Das Jubiläum als Marketingangelegenheit
Neben der Bedeutung der Universität für die Region, respektive der gegenseitigen Abhängigkeit, war auch die Positionierung in nationaler und internationaler Hinsicht ein vielbesprochenes Thema. Rektor Loprieno erklärte die Position als «Hochschule Nummer 2» der Schweiz zum mittelfristigen Ziel und sinnierte über die Bedeutung von internationalen Rankings: Einerseits sei deren Aussagepotential umstritten, andererseits müsse es dennoch darum gehen, eine gute Balance zu finden zwischen der Ausbildung von qualifizierten Arbeitskräften für die regionale Wirtschaft und der bestmöglichsten Positionierung in der internationalen Forschung, trotz oder gerade wegen der beschränkten finanziellen Ressourcen. Zu erreichen sei dies nur, wenn die Universität ihre Schwerpunkte sinnvoll setze, womit Loprieno auf die beiden strategischen Makroschwerpunkte «Life Sciences» und «Kultur» anspielte und das Ungleichgewicht zwischen Natur- und Geisteswissenschaften im Hinblick auf Studierendenzahlen, Ressourcenverbrauch und Drittmitteleinwerbung in die Diskussion einbrachte. Im Vorfeld des Jubiläums wurde die «Universitätsstiftung» gegründet, deren Ziel die Unterstützung von herausragenden Projekten mithilfe von privaten Geldern ist. Geleitet wird die Stiftung von Uniratspräsident Dr. Ulrich Vischer. 

Der «Prozess der Vergesellschaftung»
Das Jubiläumsmotto erklärte Rektor Loprieno, dass sich die Universität in einem «Prozess der Vergesellschaftung» befinde. Sie müsse Kontakt suchen mit «einer wachsenden Zahl von Stakeholdern», betonte Antonio Loprieno: «Steuern zahlende Bürger, Schulen, Industrie, den Staat in seiner ganzen Komplexität, die Kultur.» Sie sei ihren Leistungsträgern einen Beweis ihrer Wirkung und Wichtigkeit schuldig. Dazu gehöre, dass sich die Universität Basel als Marke konzipiere, die in der Öffentlichkeit mit einer positiven Konnotation wahrgenommen werde; und die unter dem passenden Motto stehende Jubiläumsfeier diene dazu, «Wertschöpfung mit Emotionen zu verbinden». Die abnehmende staatliche Präsenz bei der Finanzierung der Universitäten und die zunehmende Abhängigkeit von Drittmitteln kam auch in der Schlussfeier am Dies Academicus im Münster zur Sprache. Der Staatssekretär für Bildung und Forschung riet der Jubilarin, sie solle ihre Forschungsschwerpunkte effizient setzen und über die Frage nach der Begrenzung der ausländischen Studierendenzahlen resp. über die Erhöhung von Studiengebühren nachdenken.
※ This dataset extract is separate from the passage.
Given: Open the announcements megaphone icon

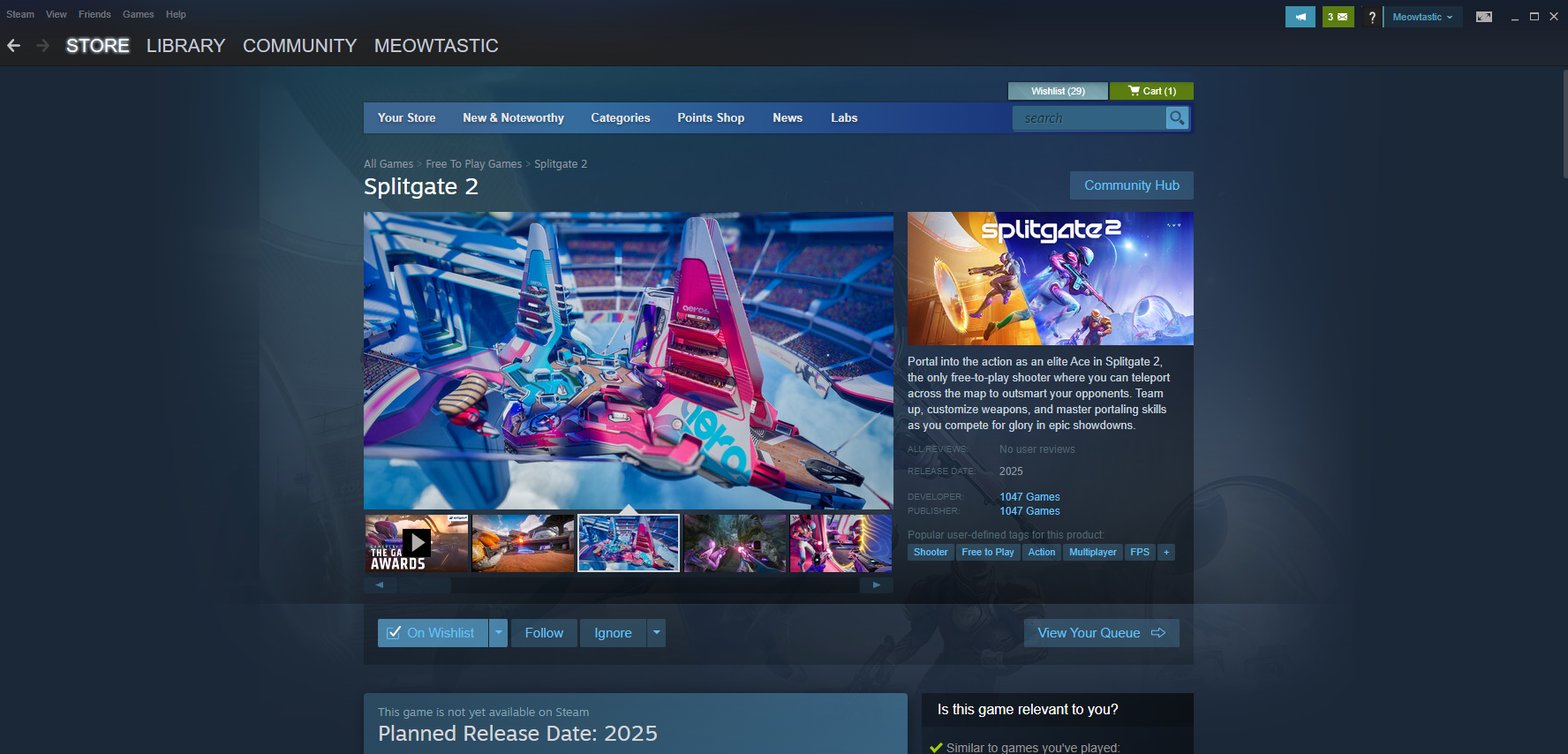Looking at the screenshot, I should (1300, 17).
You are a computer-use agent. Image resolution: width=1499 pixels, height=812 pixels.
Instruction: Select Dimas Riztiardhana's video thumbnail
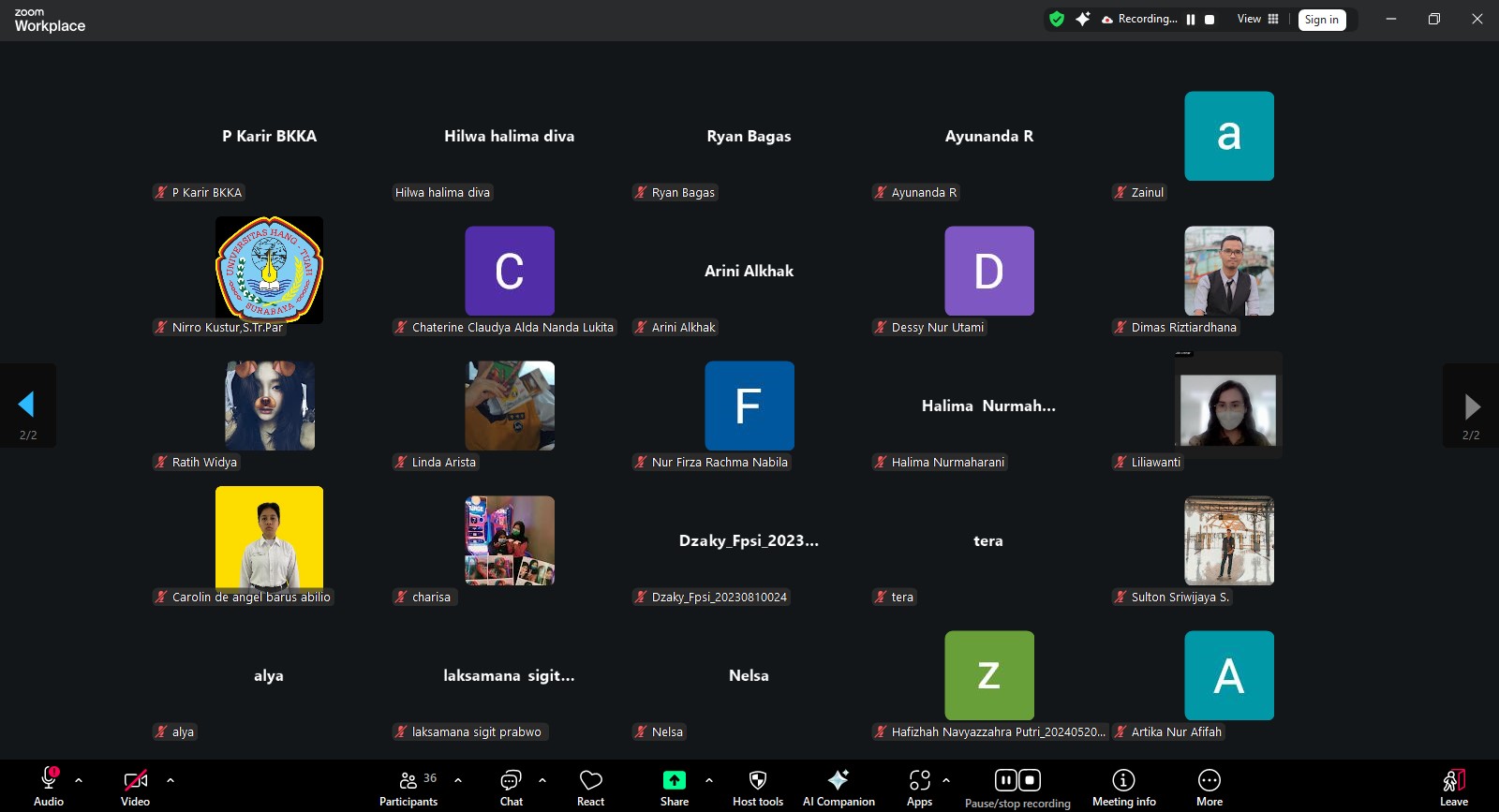click(1228, 271)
Als einzige in eine ganz andere Richtung ging die Rede von Bundesrat Moritz Leuenberger, der von einer «Ökonomisierung des Wissens» warnte und zu intellektuellem Mut und Offenheit aufrief. Ansonsten beschäftigte auch die Regierungsvertreter von Basel-Stadt und dem Baselland der steigende finanzielle Druck auf die beiden Kantone. Es war deshalb keine Überraschung, dass der im Vorjahr diskutierte Vorschlag des CVP-Grossrats Oswald Inglin, der Universität zum Jubiläum ein Gebäude für die Studierenden zu schenken, mit dem Hinweis auf die zu hohe finanzielle Belastung abgelehnt worden war und die Universität zum Jubiläum von den Trägerkantonen kein Geschenk erhielt. Materiell unterstützt wurde das Jubiläum aber von den zahlreichen Sponsoren der Universität, etwa von der FAG. Die Geschenkkultur, die noch 1960 eine wichtige Bedeutung hatte, war inzwischen von einer «Sponsoringkultur» abgelöst worden.